If this all sounds familiar, that’s because it is. It’s the same playbook used by Big Tobacco. The Lead Industry. Exxon. Monsanto. Asbestos wasn’t just the first industrial killer. It was the earliest corporate cover-ups to be beta-tested on the public.
Ghost Exposures
Some mesothelioma patients never worked a day in a factory. They never handled insulation. And yet the fibers still found their way in—through air, through products, through baby powder.
No known exposure? That’s not an excuse—it’s the evidence. Asbestos was everywhere.
The Legacy of Selikoff
In 1982, Selikoff and Italian physician Cesare Maltoni—himself a whistleblower on vinyl chloride—founded the Collegium Ramazzini, an international academy devoted to protecting workers and the environment from industrial hazards.
Selikoff died in 1992. He had no children, but he left behind a scientific family: scientists like Barry Castleman, Arthur Frank, Phil Landrigan, and Richard Lemen, who continue to warn the world—often with little applause.
OSHA recognized its danger in 1971. The EPA tried to ban it in the '80s. The courts overturned that ban in 1991, calling it too burdensome. And yet, the U.S. only prohibited ongoing uses of chrysotile asbestos in 2024.
Canada waited until 2018—after decades of subsidizing asbestos exports to developing nations, all under the pretense that it was "being used responsibly." Regulatory theater.

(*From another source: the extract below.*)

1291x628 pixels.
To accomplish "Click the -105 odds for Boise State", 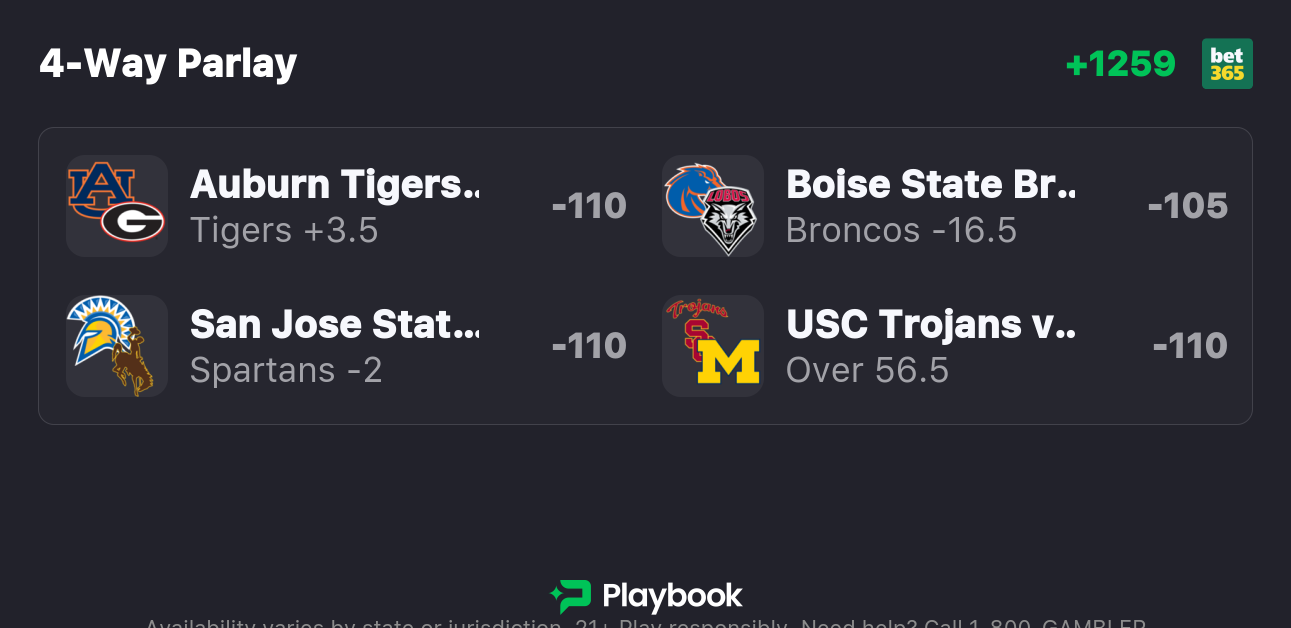I will 1187,206.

Deadly consequences.
Meanwhile, people keep dying. Mesothelioma takes 20 to 40 years to appear. The victims showing up today were exposed when Reagan was in office.
Regulation Isn’t the Enemy
We’re often told regulation is the problem. Too slow. Too clunky. Too bureaucratic.
But if this story teaches us anything, it’s that what some call red tape is really a safety net. Without watchdogs, we get wolves in the nursery.
Agencies like the FDA need more than authority. They need teeth. Independence. Scientific integrity. Otherwise, we’re just letting companies self-regulate—which, history shows, is like asking the fox to write the henhouse rules.
What We Owe the Dead
Nellie Kershaw died without compensation. Since 1990, five million people have died from asbestos-related disease. Another 200,000 die each year. Many never knew what was killing them.
We owe them more than sympathy. We owe them action.
Irving Selikoff liked to say, “Science is necessary but not sufficient”. We need a system that doesn’t let corporations’ profit from poison while hiding behind corrupted science and regulatory paralysis. Because somewhere out there, the next “magic mineral” is already being marketed. And the next cover-up is already underway.
The only question is: will we stop it in time?
Warren Zevon’s farewell song after he found he was diagnosed with mesothelioma, a universally fatal disease.
Kevin: Thank you. I remember Zevon's song, Keep Me in Your Heart, but I didn't know he wrote it after being diagnosed with mesothelioma. I embedded Zevon's video in the post. Asbestos is pervasive.
Excellent, excellent post. Bruce, each piece is more powerful than the last. You may have been trained as a scientist, but you're also an excellent historian.